Density Functional Study of the Migratory Insertion Step in the Carbonylation of Methanol Catalyzed by [M(CO)2I2]- (M = Rh, Ir)

Quantum-mechanical calculations based on density functional theory (DFT) have been carried out on the migratory insertion process [M(CO)2I3(CH3)]- → [M(CO)I3(COCH3)]- (M = Rh, Ir), which represents an important step in methanol carbonylation. The calculated free energies of activation (ΔG ⧧) are 27.7 kcal mol-1 (Ir) and 17.2 kcal mol-1 (Rh), in good agreement with the experimental estimates at 30.6 ± 1.0 kcal mol-1 (Ir) and 19.3 ± 0.5 kcal mol-1 (Rh). The higher barrier for M = Ir is attributed to a relativistic stabilization of the Ir−CH3 bond. It is indicated that enthalpic and entropic contributions to ΔG ⧧ can vary considerably, depending on reaction conditions, without changing ΔG ⧧ considerably.

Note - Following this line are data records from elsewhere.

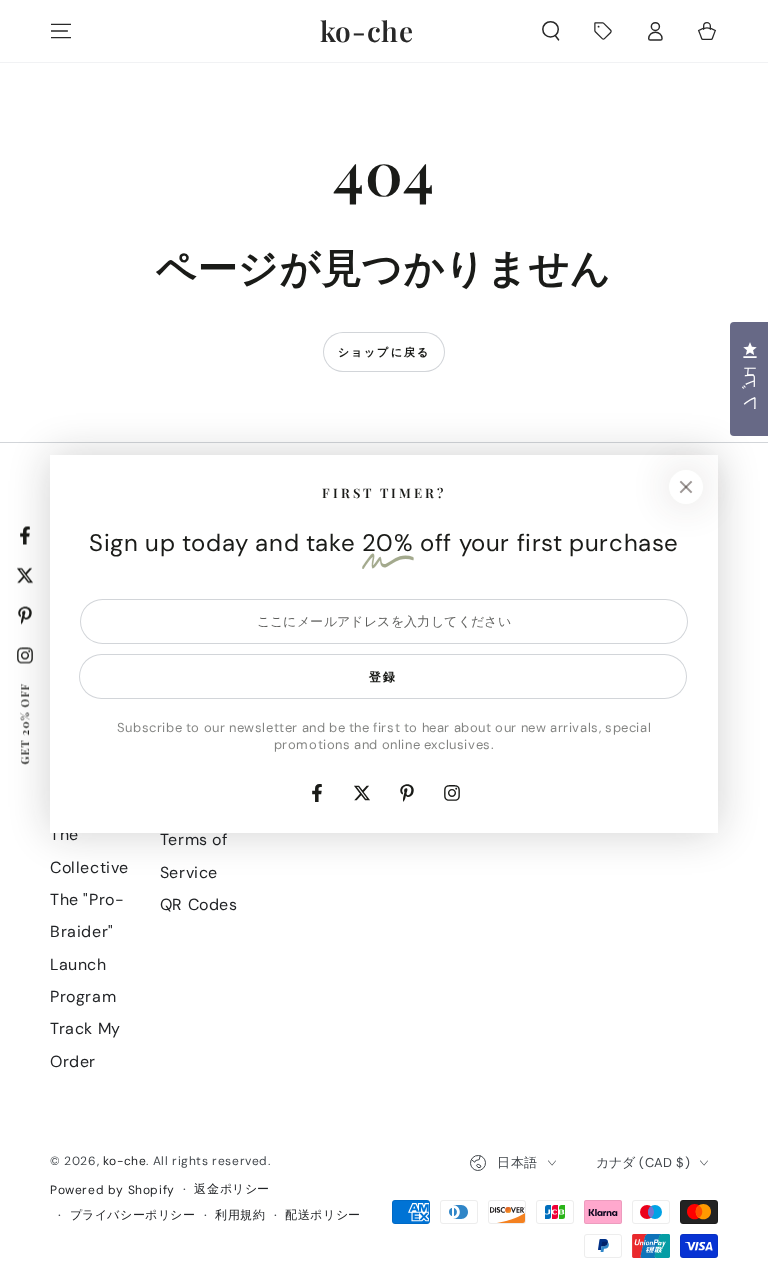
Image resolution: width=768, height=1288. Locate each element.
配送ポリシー (323, 1215)
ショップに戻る (384, 352)
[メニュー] (61, 31)
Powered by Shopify (112, 1190)
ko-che (125, 1161)
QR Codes (199, 904)
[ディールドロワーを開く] (603, 31)
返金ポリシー (232, 1189)
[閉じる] (686, 487)
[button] (551, 31)
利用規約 (240, 1215)
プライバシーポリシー (133, 1215)
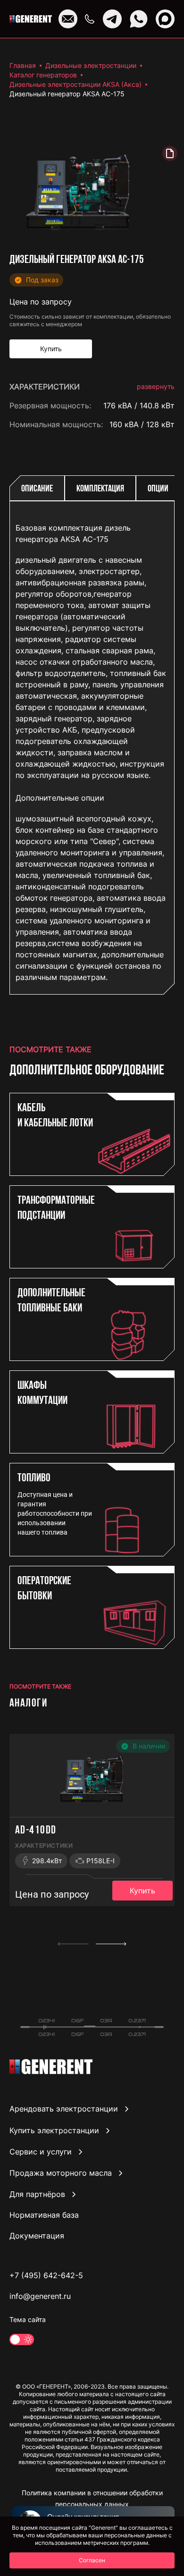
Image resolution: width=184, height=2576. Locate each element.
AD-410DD (36, 1830)
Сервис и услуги (40, 2151)
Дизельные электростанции (90, 65)
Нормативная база (44, 2215)
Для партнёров (37, 2194)
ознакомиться (148, 1017)
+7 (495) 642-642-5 (46, 2275)
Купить (142, 1890)
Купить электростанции (54, 2130)
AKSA (165, 443)
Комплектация (100, 489)
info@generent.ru (40, 2296)
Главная (22, 65)
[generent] (30, 19)
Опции (158, 489)
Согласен (92, 2560)
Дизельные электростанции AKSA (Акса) (75, 84)
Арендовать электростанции (63, 2109)
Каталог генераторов (43, 75)
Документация (36, 2235)
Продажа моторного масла (60, 2173)
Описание (37, 489)
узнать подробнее (141, 975)
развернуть (156, 386)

Especially, simulations based on ab initio molecular dynamics (AIMD) underlined that the reaction system might prefer to trade entropy for enthalpy in polar solutions by dissociating an I- ligand for M = Ir. A systematic study was also carried out on the general methyl migration reaction [Ir(CO)2I2L(CH3)] n - → [Ir(CO)I2L(COCH3)] n - (n = 0, 1), in which an iodide ligand trans to methyl is replaced by another ligand L (where L = CH3OH, CH3C(O)OH, CO, P(OCH3)3, SnI3 -) or an empty coordination site. The free energy of activation for the methyl migration in [Ir(CO)2I2L(CH3)] with L trans to methyl follows the order P(OCH3)3 > CO > SnI3 -, none > I- > CH3OH, CH3C(O)OH with respect to the ligand L. This order is to a first approximation determined by the ability of L to labilize the M−CH3 bond trans to it. The order is further shaped by the ability of the π-acceptors L = CO, P(OCH3)3 to stabilize the transition state, and, in the case of L = none, by the relocation of an iodide ligand to the site trans to the migrating methyl group. It is finally discussed how placing L cis to the migrating CH3 group might influence the migratory aptitude of methyl.